Thoughtful. Engaging. Inspiring. These words describe Lady’s Man by Obari Cartman. Lady’s Man is a conversation that Cartman might be having with a younger brother, a nephew, a son, a mentee, or a neighbor about becoming a responsible and excellent man. It is also a conversation that parents, grandparents, teachers, mentors, and others involved in the lives of Black boys can listen in on and benefit from. Lady’s Man is easy to read and relatable. Cartman’s honesty, sincerity, and reference to his own journey toward manhood include his pitfalls along with his successes. Several notable themes are found throughout the book—relationships, resistance, empowerment, and responsibility. The audience for this book is Black adolescent males but can benefit anyone who are a part of their lives. The language, examples, and ease of reading make this an excellent book choice for a rites of passage program or a group discussion on transitioning to manhood.
Lady’s Man is composed of five chapters. Cartman begins chapter 1 by establishing why a conversation about manhood is needed. This chapter sets the context for being a responsible man especially in relationships with women. Cartman writes,
I belong to the women in my life. I am my mother’s son. I am my sister’s brother. I am my niece’s uncle. I am here on this earth to serve them and to protect them and care for them. . . . I am partially responsible for their well-being. (p.27)
In being a responsible man, it is important to take care of yourself to “awaken that excellence resting deep inside of you.” In chapter 1, Cartman challenges Black men not to blame others for what has happened but rather to acknowledge historical injustices while embracing a movement to change the world for the better.
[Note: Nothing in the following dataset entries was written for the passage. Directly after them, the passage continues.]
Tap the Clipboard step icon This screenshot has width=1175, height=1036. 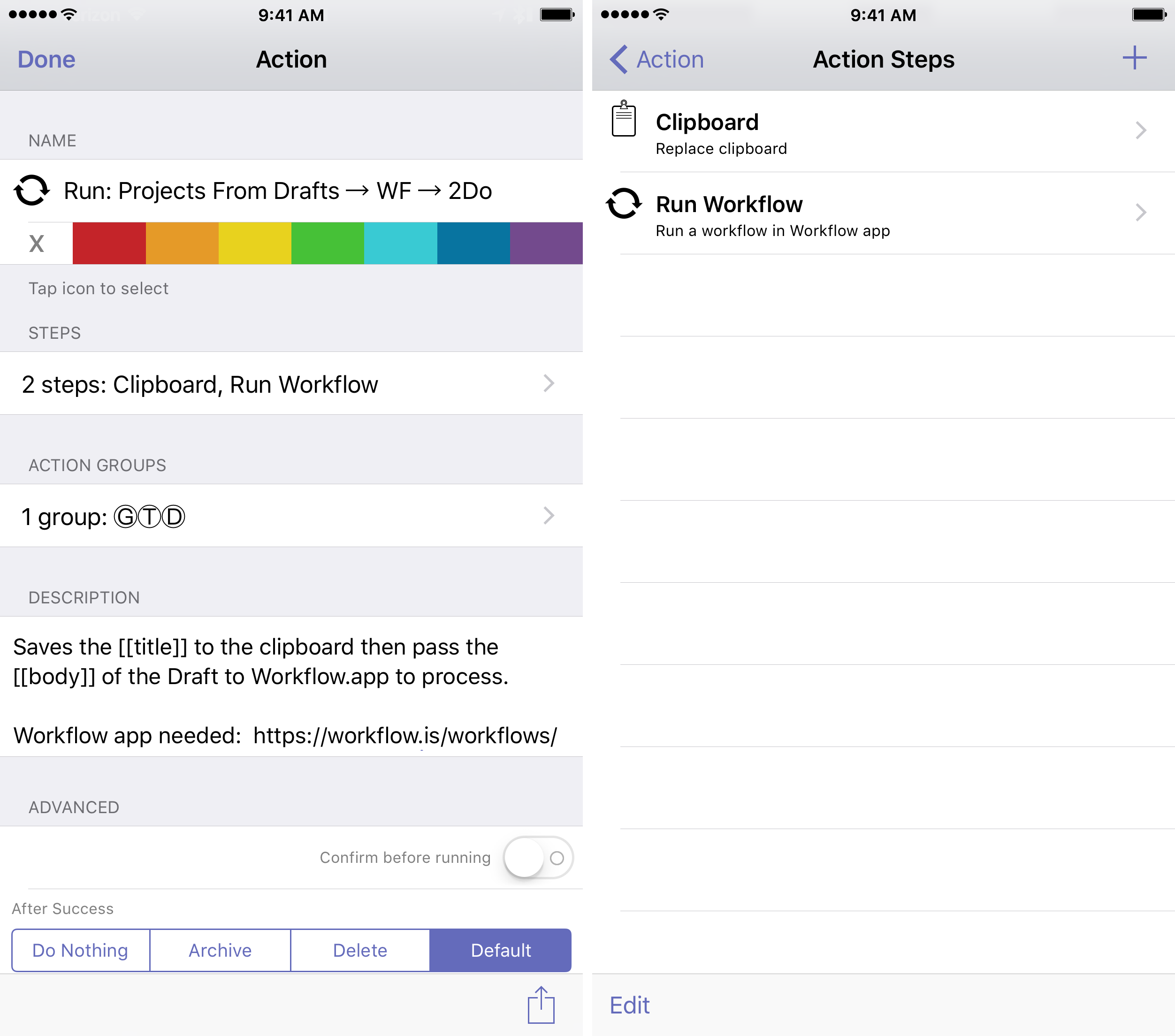tap(623, 119)
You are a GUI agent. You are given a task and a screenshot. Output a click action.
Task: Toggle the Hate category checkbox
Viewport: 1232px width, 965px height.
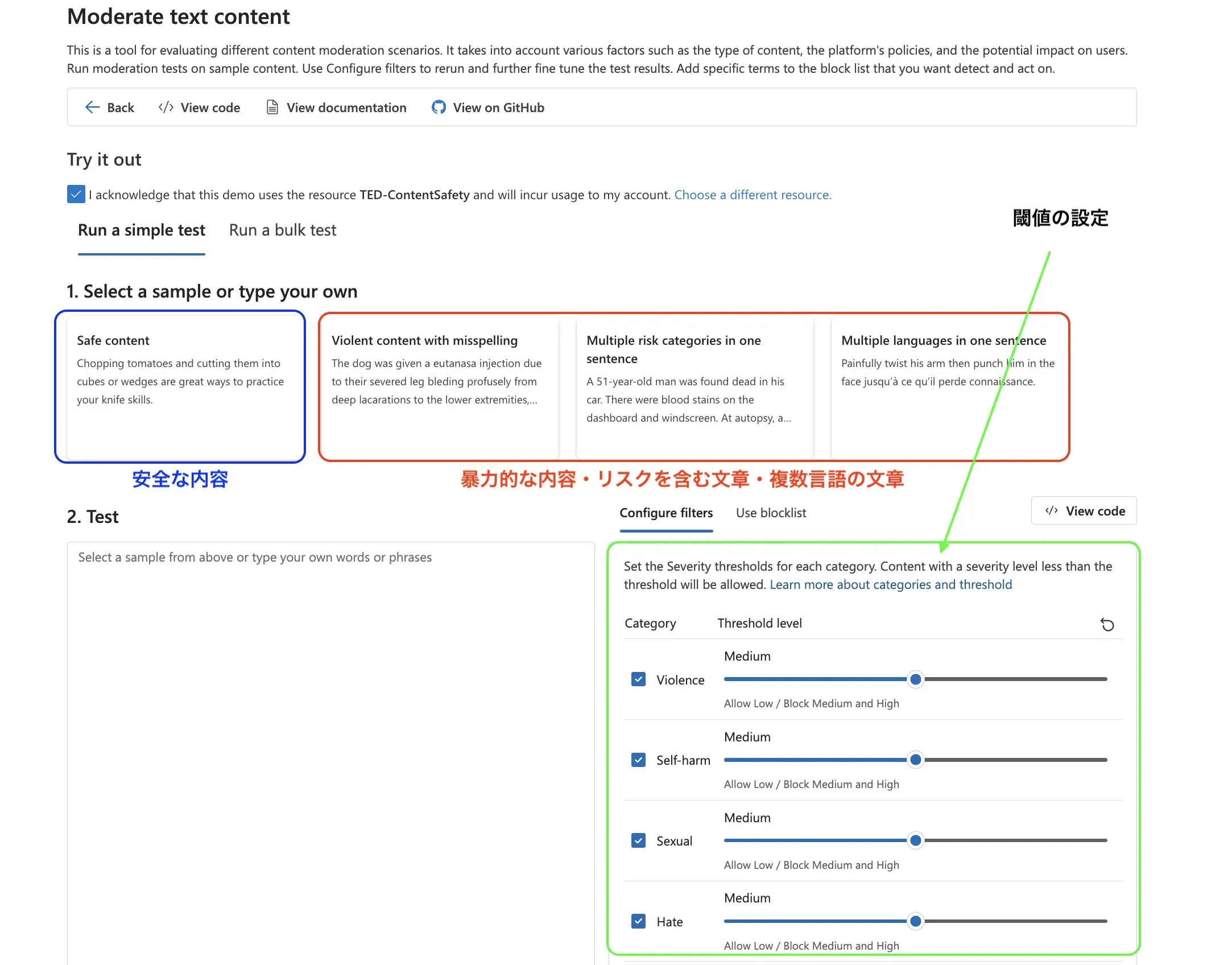click(x=638, y=922)
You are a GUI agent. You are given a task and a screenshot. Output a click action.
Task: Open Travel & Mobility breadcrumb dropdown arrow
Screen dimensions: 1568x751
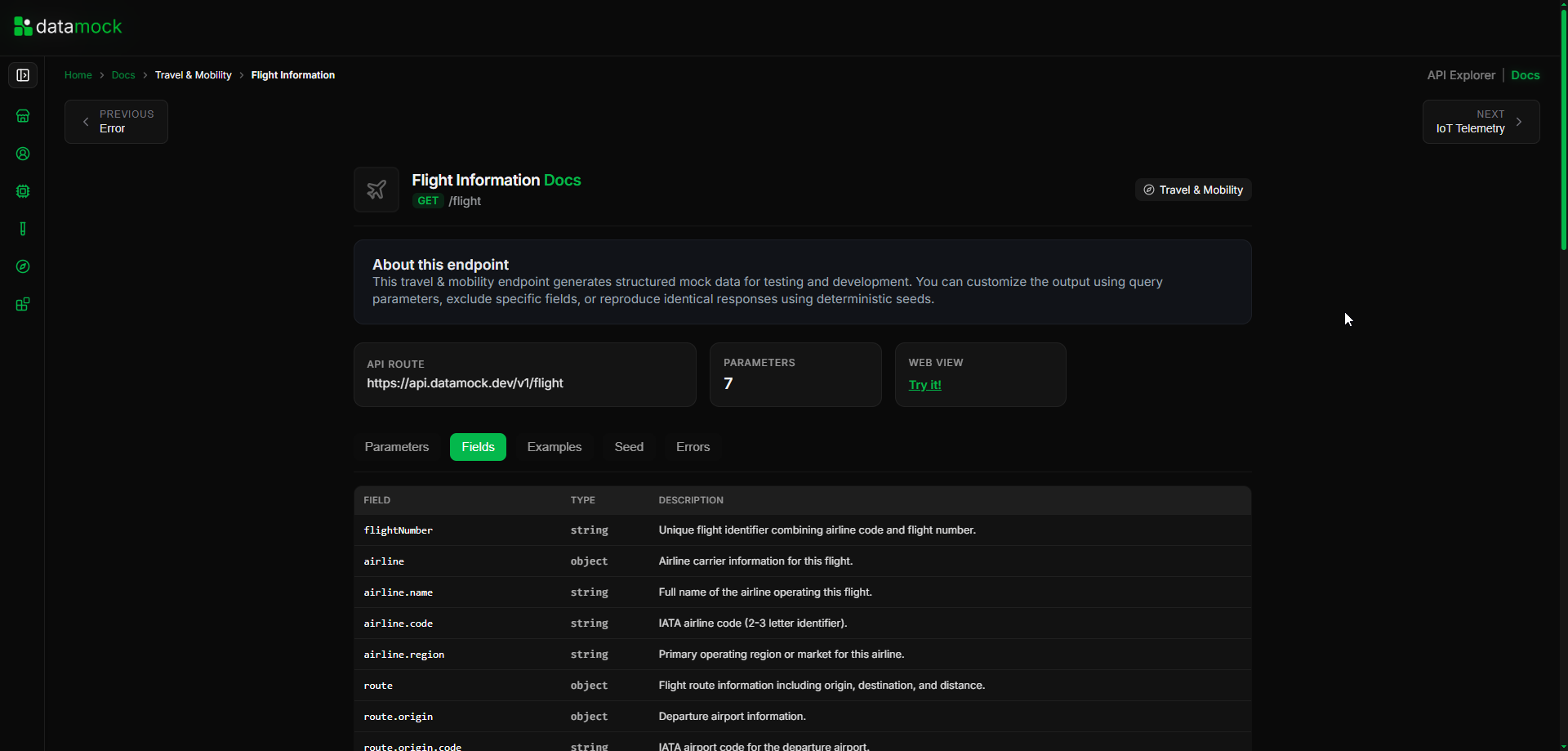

Chapter 2 provides a historical overview of how Blacks got to this country, and historical and contemporary injustices experienced by Blacks are discussed. Cartman points to the richness of Africa and provides several resources for learning more about African civilization. He discusses what responsible manhood looks like in Africa. He also acknowledges the divisions among tribes and ethnic groups, noting that this contributed to Europeans being able to steal Africans. He provides a compelling narrative of what happened during the passage from Africa to America and the resistance of Africans throughout enslavement. One relevant historical point touches on the problem enslaved Africans had with establishing families given that they could be sold at any time for any reason. Chapter 2 also lays the foundation by demystifying “the system.” Examples of institutional racism within economics, health, law, religion, education, and especially the media are provided.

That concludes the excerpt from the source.